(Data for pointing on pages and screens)
— START —

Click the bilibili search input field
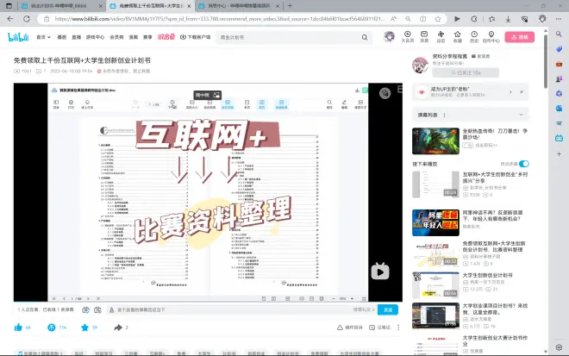The height and width of the screenshot is (356, 569). (276, 38)
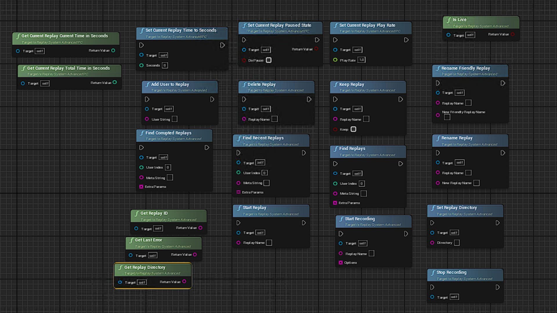
Task: Click the Play Rate pin on Set Current Replay Play Rate
Action: point(335,60)
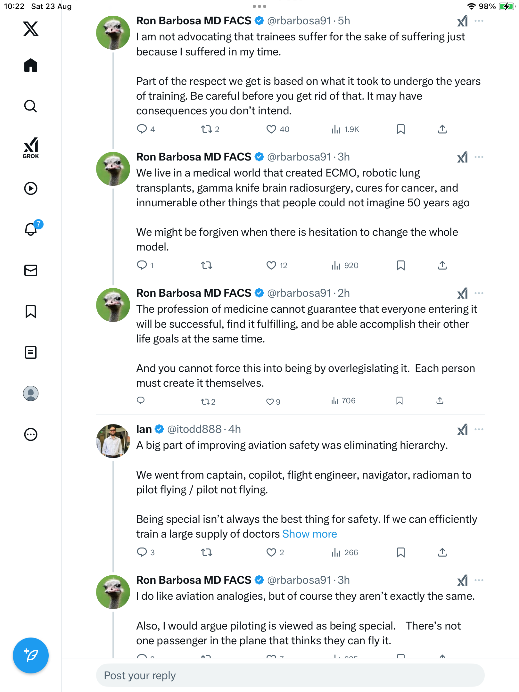Open Lists from the sidebar

click(x=31, y=352)
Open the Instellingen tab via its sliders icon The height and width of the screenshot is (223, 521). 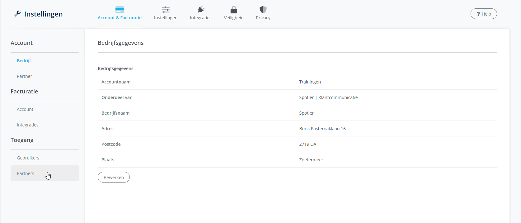[x=166, y=10]
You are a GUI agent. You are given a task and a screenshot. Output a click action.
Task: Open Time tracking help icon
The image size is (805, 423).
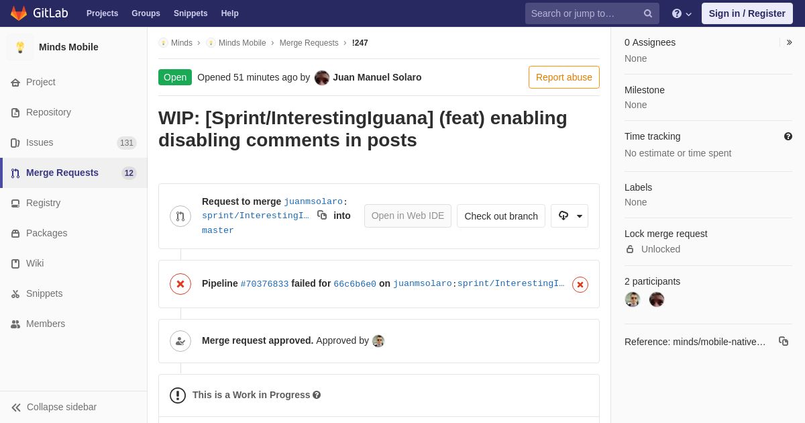(x=788, y=136)
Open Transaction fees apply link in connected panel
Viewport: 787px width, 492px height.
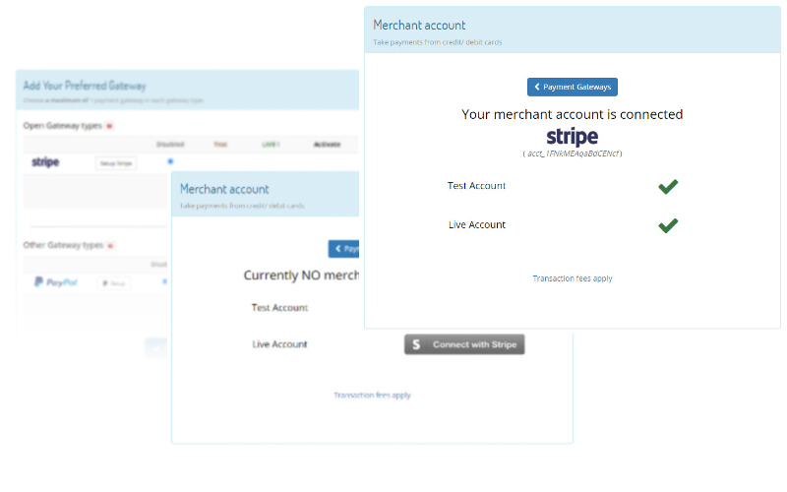[x=572, y=278]
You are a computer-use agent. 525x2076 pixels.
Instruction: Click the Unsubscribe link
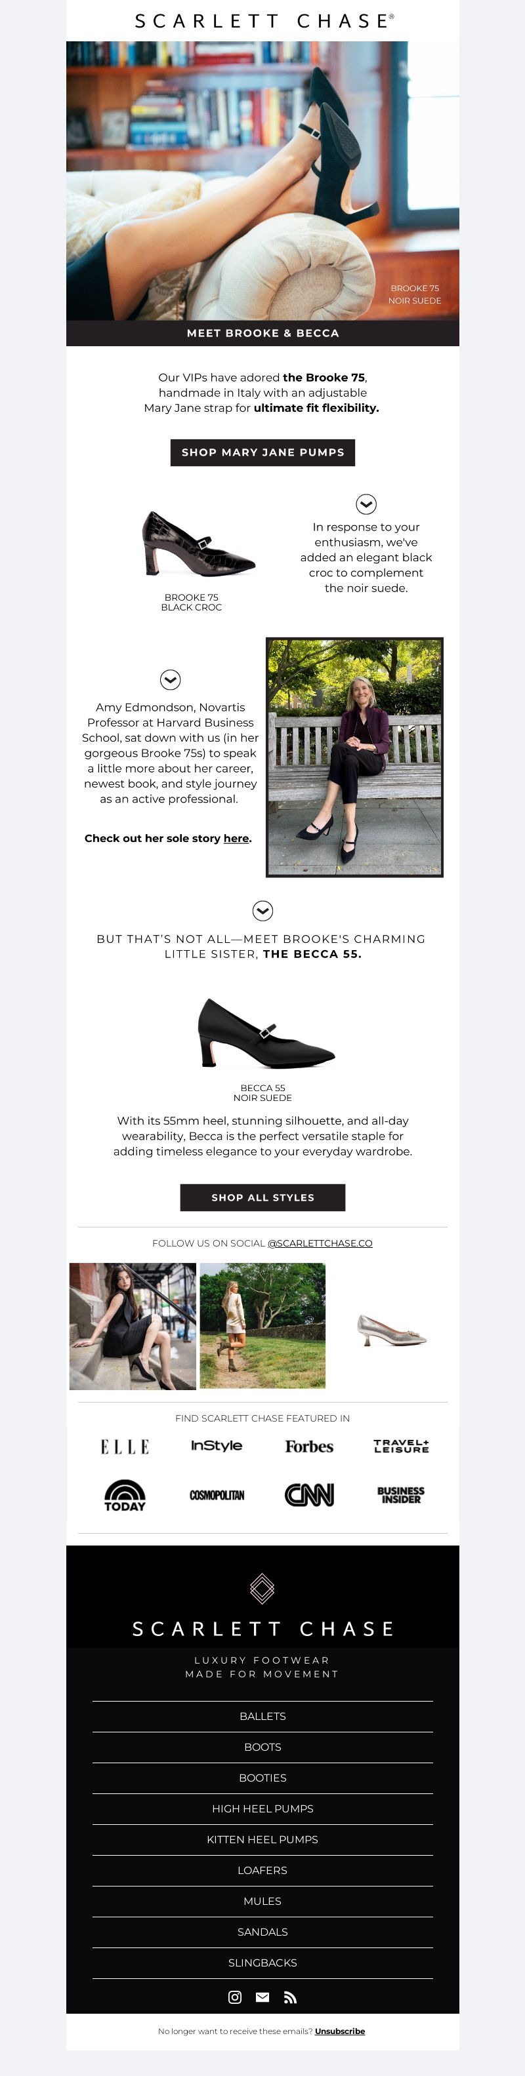[x=340, y=2032]
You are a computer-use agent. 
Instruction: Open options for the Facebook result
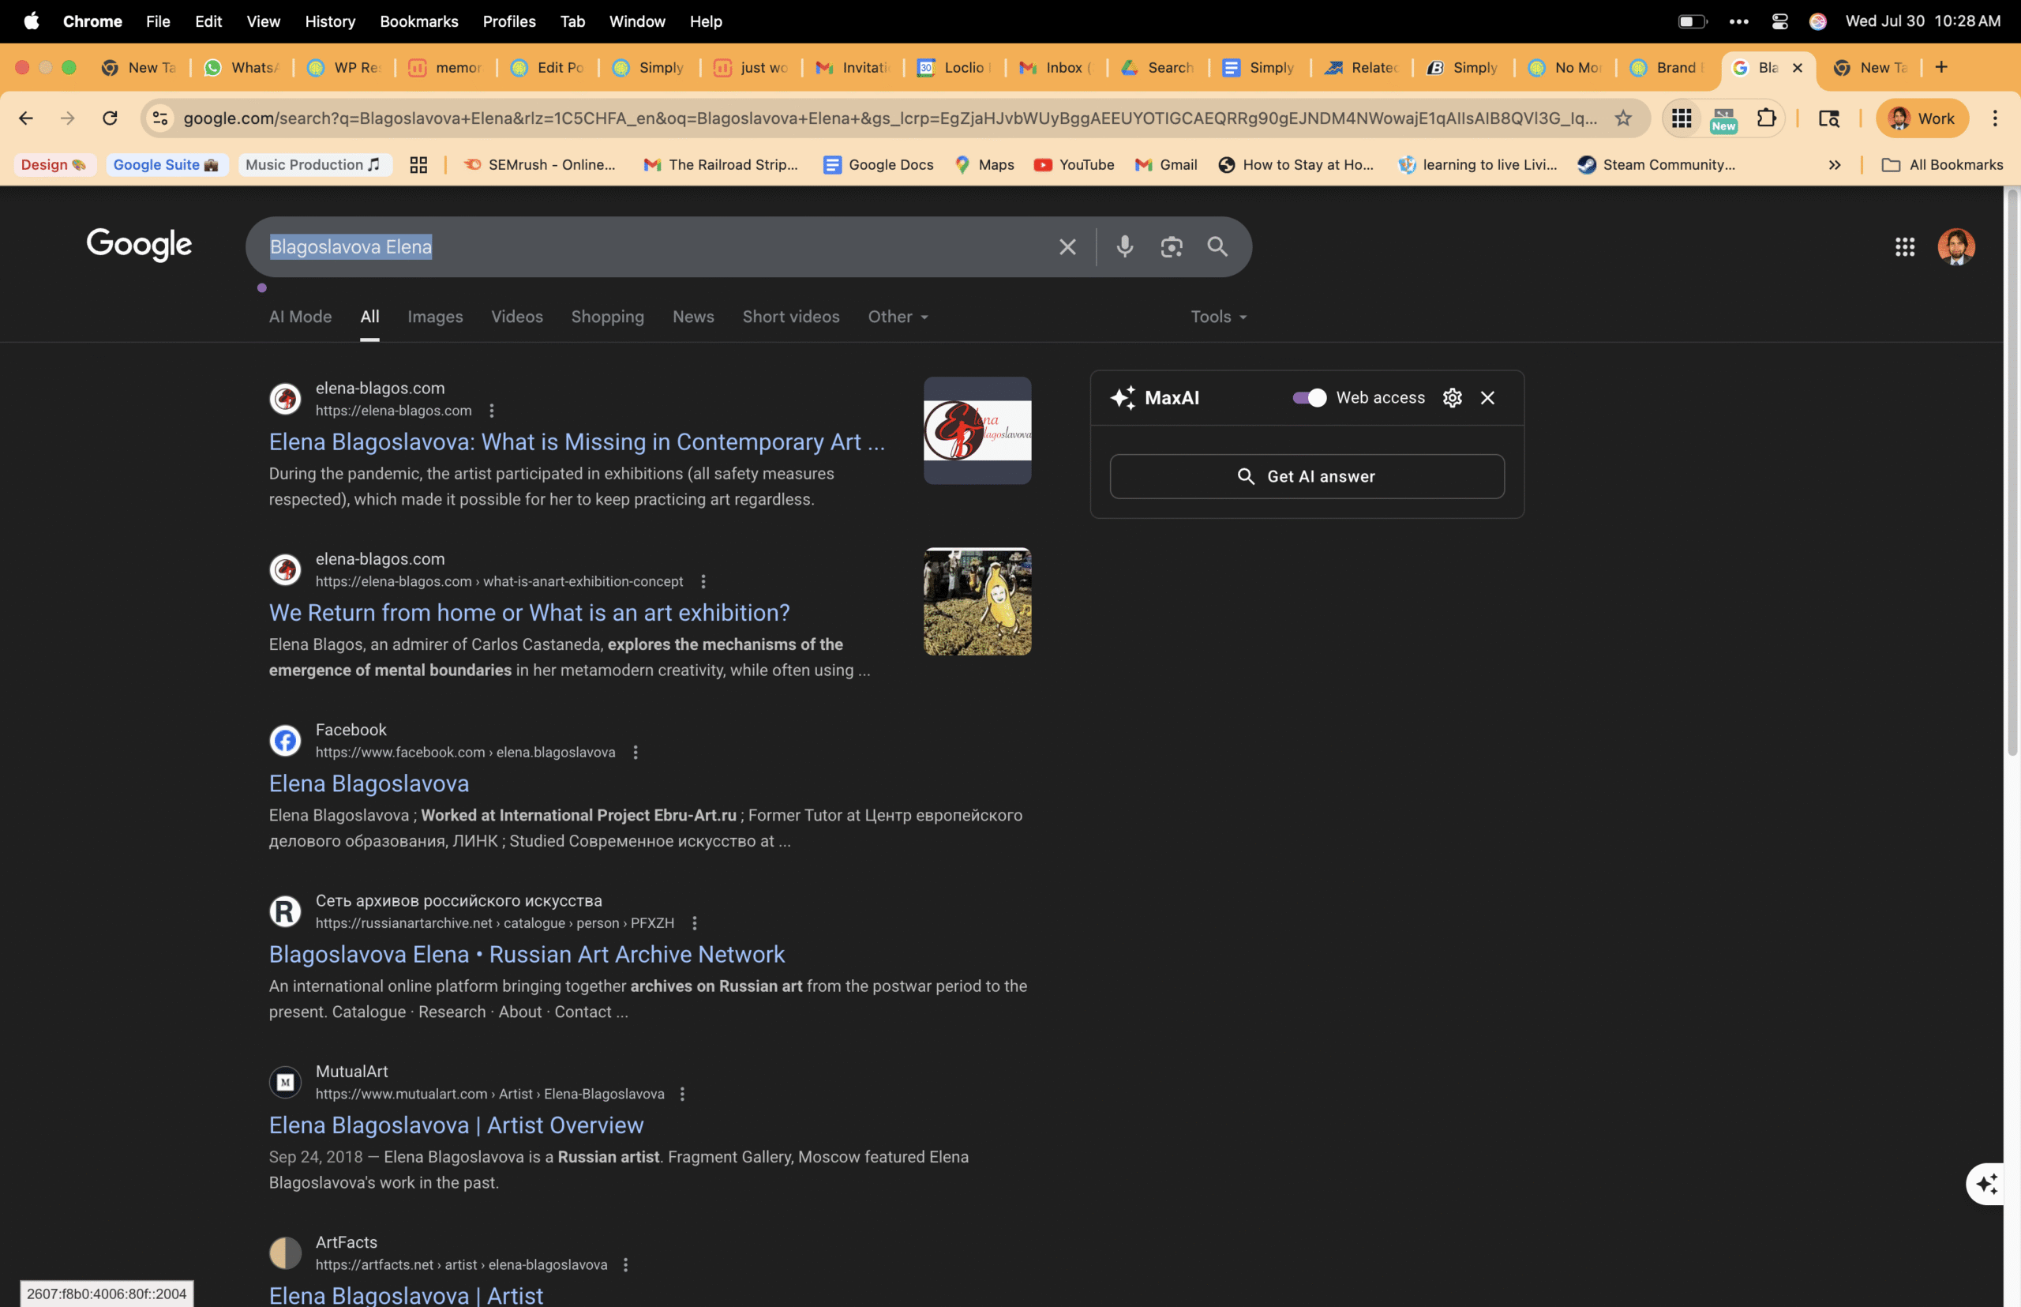pyautogui.click(x=635, y=752)
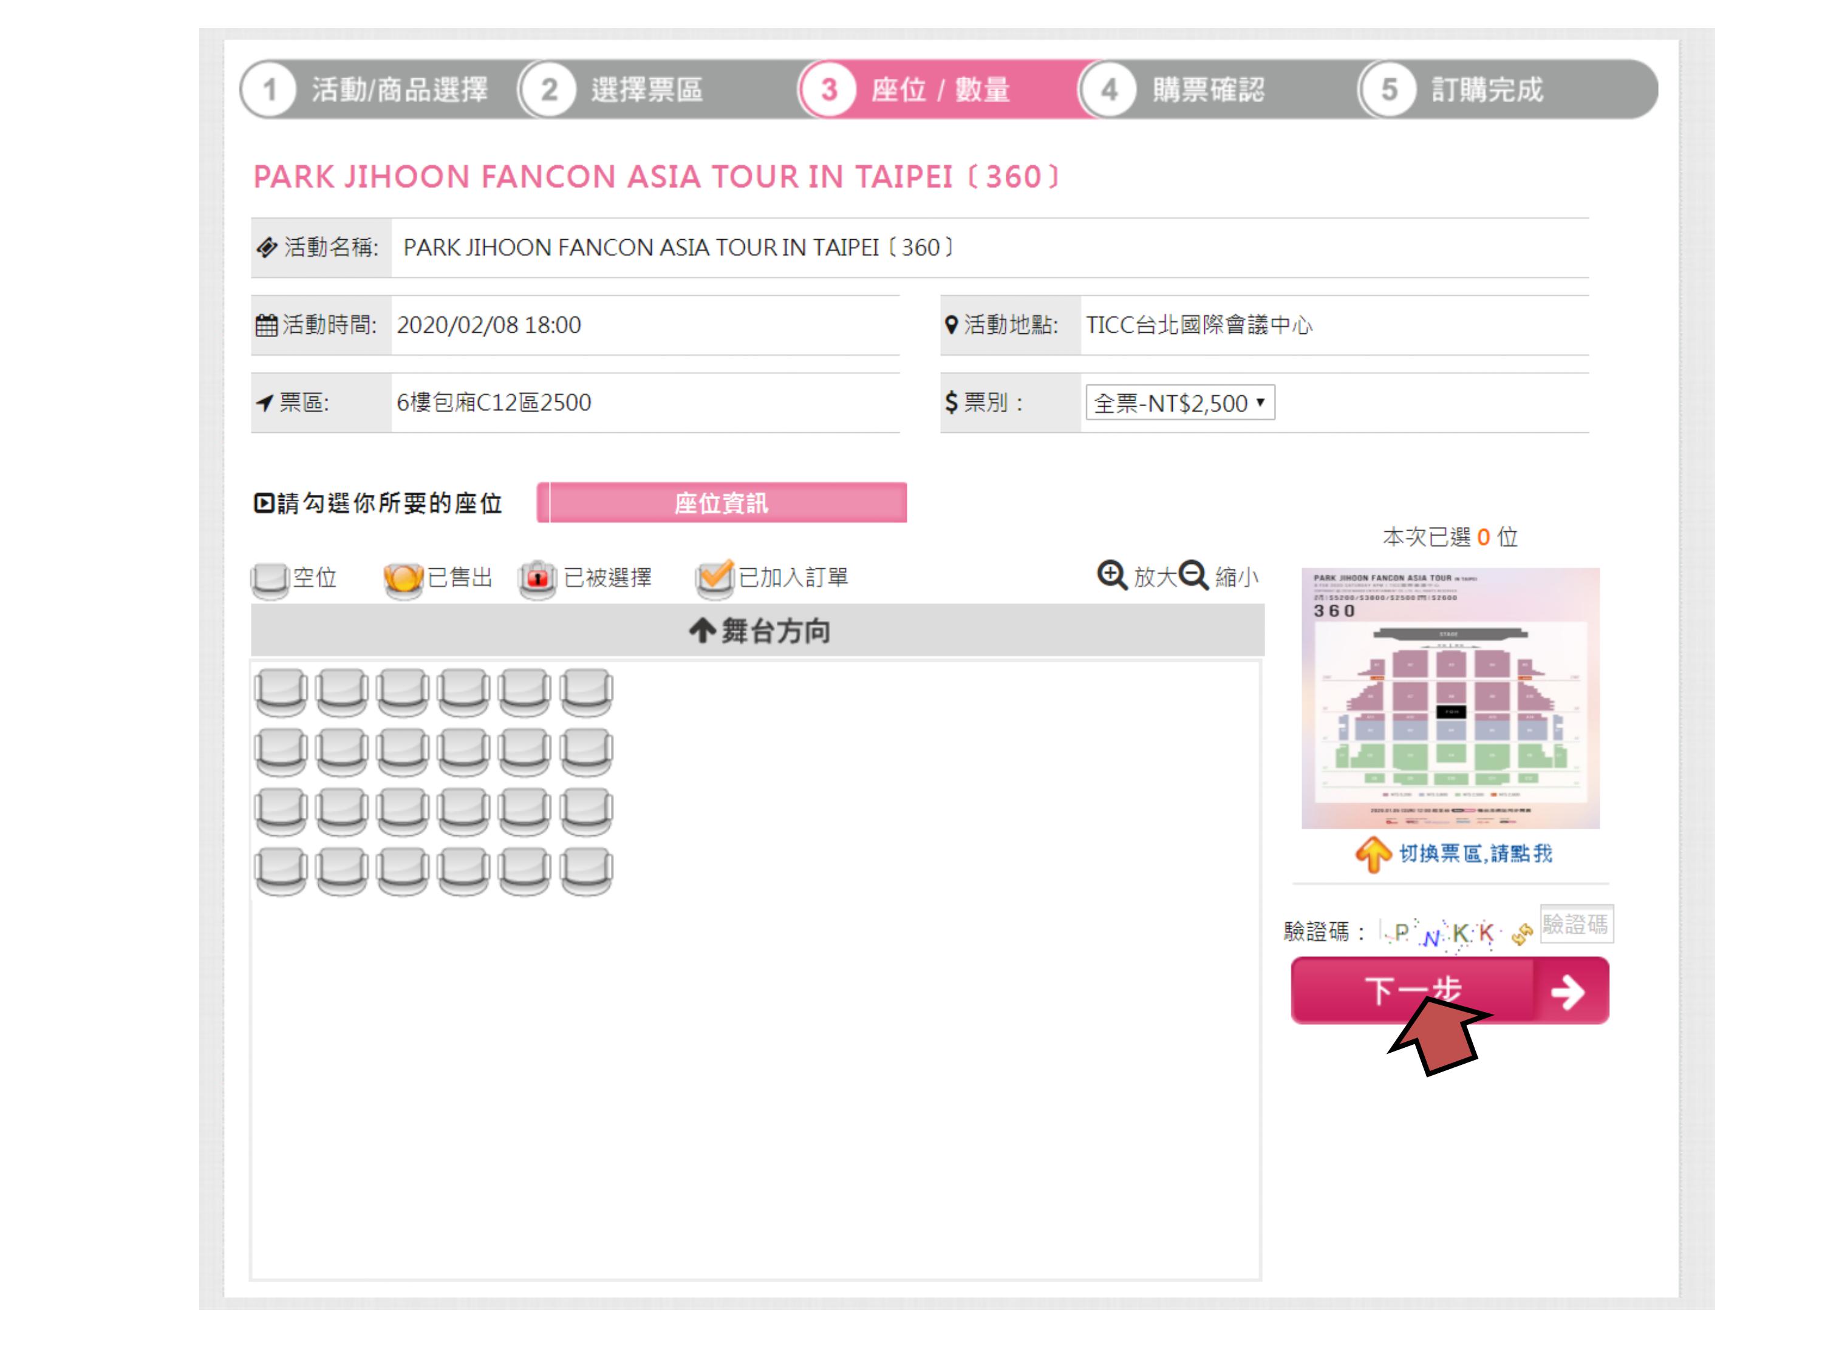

— END —

== WHAT TO DO ==
Count the lines in the material above that contain the string "computer", treating uppercase and lowercase as different. Reply with the number alone.

== COMPLETED TASK ==
2